Three foreigners -- Natalie Jaresko, Aivaras Abromavicius, and Aleksandr Kvitashvili -- were approved as ministers by Ukraine's parliament on December 2.
President Petro Poroshenko said their appointment, which has raised some eyebrows in Ukraine, was part of an effort to find "innovative solutions in the government" due to the "extraordinary challenges facing Ukraine."
Poroshenko naturalized all three hours before their confirmation by parliament.
All have given up their citizenships to comply with Ukraine's constitutional ban on dual citizenship.=
Natalie Jaresko, United States -- Finance Minister
Jaresko, who has Ukrainian roots, has lived in the country for more than two decades.
She moved to Kyiv in 1992, just months after Ukraine gained independence from the Soviet Union, to head the economic department of the newly opened U.S. embassy.
Prior to her relocation, she held various economic positions in the U.S. State Department.
She holds a master's degree in public policy from Harvard University's Kennedy School of Government and a bachelor of science degree in accounting from DePaul University in Chicago.
In 1995, she left the U.S. Embassy to work for the Western NIS Enterprise Fund (WNISEF), an equity fund financed by the U.S. government, where she rose to the position of chief executive officer.
She established her own fund, Horizon Capital, in 2004.
During the Orange Revolution, Jaresko made no secret of her sympathies for the pro-Western uprising. She went on serve on then-President Viktor Yushchenko's Foreign Investors Advisory Council.
With the United States facing accusations of political meddling in Ukraine, Jaresko's new role has raised eyebrows.

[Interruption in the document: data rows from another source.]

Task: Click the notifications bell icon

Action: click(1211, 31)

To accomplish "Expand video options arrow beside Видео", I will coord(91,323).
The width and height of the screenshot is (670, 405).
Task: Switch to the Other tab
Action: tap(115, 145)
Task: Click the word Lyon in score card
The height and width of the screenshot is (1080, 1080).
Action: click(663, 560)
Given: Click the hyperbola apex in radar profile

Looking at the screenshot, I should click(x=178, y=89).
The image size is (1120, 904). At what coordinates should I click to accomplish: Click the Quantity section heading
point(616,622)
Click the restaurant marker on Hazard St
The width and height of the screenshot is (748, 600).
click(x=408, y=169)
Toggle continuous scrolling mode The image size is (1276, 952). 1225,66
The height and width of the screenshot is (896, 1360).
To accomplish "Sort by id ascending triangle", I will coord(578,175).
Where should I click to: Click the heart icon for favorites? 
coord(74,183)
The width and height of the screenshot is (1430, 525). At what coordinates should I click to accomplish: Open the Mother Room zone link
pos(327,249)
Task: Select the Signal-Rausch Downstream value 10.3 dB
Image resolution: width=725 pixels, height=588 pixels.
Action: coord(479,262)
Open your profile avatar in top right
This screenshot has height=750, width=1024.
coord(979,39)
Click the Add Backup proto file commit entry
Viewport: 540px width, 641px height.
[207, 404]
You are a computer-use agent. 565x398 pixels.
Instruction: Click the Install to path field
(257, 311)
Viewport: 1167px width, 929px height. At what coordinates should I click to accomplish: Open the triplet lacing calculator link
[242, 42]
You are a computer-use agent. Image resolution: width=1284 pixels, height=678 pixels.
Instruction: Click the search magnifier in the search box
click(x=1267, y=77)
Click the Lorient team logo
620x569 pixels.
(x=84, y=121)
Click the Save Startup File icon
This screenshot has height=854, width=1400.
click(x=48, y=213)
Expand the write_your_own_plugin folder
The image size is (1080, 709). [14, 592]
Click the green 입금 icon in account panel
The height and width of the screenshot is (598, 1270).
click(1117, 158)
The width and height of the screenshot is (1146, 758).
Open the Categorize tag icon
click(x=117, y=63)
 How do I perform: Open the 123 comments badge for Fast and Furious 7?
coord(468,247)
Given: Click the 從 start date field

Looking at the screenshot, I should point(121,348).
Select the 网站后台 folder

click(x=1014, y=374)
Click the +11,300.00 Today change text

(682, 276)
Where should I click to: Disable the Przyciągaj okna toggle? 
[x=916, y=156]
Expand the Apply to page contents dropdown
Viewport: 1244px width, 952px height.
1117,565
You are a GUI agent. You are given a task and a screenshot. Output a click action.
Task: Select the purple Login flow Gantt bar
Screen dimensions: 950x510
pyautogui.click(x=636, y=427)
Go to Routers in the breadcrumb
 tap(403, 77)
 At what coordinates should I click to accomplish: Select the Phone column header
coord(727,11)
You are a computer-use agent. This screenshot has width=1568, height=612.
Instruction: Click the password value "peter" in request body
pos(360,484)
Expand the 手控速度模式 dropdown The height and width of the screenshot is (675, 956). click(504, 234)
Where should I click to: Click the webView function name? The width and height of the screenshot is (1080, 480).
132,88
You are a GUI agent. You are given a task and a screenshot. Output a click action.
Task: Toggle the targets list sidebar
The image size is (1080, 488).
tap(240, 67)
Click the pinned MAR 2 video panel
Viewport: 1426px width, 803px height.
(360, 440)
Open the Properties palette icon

U.S. State Department deputy spokeswoman Marie Harf has already denied Washington had any hand in her appointment.
Jaresko says the new cabinet of ministers intends to "change the country, improve transparency and eliminate corruption."
Speaking to parliament on December 2, she declared her readiness to "take on challenges."
Jaresko faces a tough job warding off economic collapse, battling corruption, and reforming Ukraine's economy as the country continues to fight an armed insurgency in the east.
Aivaras Abromavicius, Lithuania -- Economy Minister
Like Jaresko, Abromavicius is no newcomer to Ukraine.
Born in Vilnius, Lithuania, the investment banker has lived in Kyiv since 2008 and has a Ukrainian wife.
He is a partner and fund manager at the East Capital asset management group.
The group is a major player in Ukraine, where it invested almost $100 million in 2012.
Abromavicius describes himself as a Ukrainian patriot and has pledged "radical measures" to overhaul the country's battered economy.
He claims he hasn't yet discussed his ministerial salary, which he said he expected to be "very small."
He has voiced hope that his "efforts and experience will help Ukraine reach a totally different level of economic development, bring transparency and openness to government's work."
Aleksandr Kvitashvili, Georgia -- Health Minister
Kvitashvili served as health minister in his native Georgia between 2008 and 2010, under then-President Mikheil Saakashvili.
He holds a bachelor's degree in history from Tbilisi State University and a master's degree from the Robert F. Wagner Graduate School of Public Service in New York.
After graduating in 1993, he did a brief stint working in the United States at the Atlanta Medical Center as an administrative and finance officer.
He returned to Georgia the same year to work for the United Nations Development Program.
He has since held positions at a number of healthcare-related organizations, including the United Methodist Committee on Relief, the Curatio International Foundation, the East/West Institute in New York, and the Transatlantic Partners Against AIDS organization.
Kvitashvili was rector of Tbilisi State University between 2010 and 2013.
Prime Minister Arseniy Yatsenyuk has tasked Kvitashvili with introducing sweeping reforms to tackle rampant corruption among health authorities.
Despite his recent arrival in Ukraine, Kvitashvili, who does not speak Ukrainian, professes "deep respect for Ukraine and its people."
"I've been working on reforms in Ukraine for the past three months, but my love [for] this country has a much longer history," he said on December 2.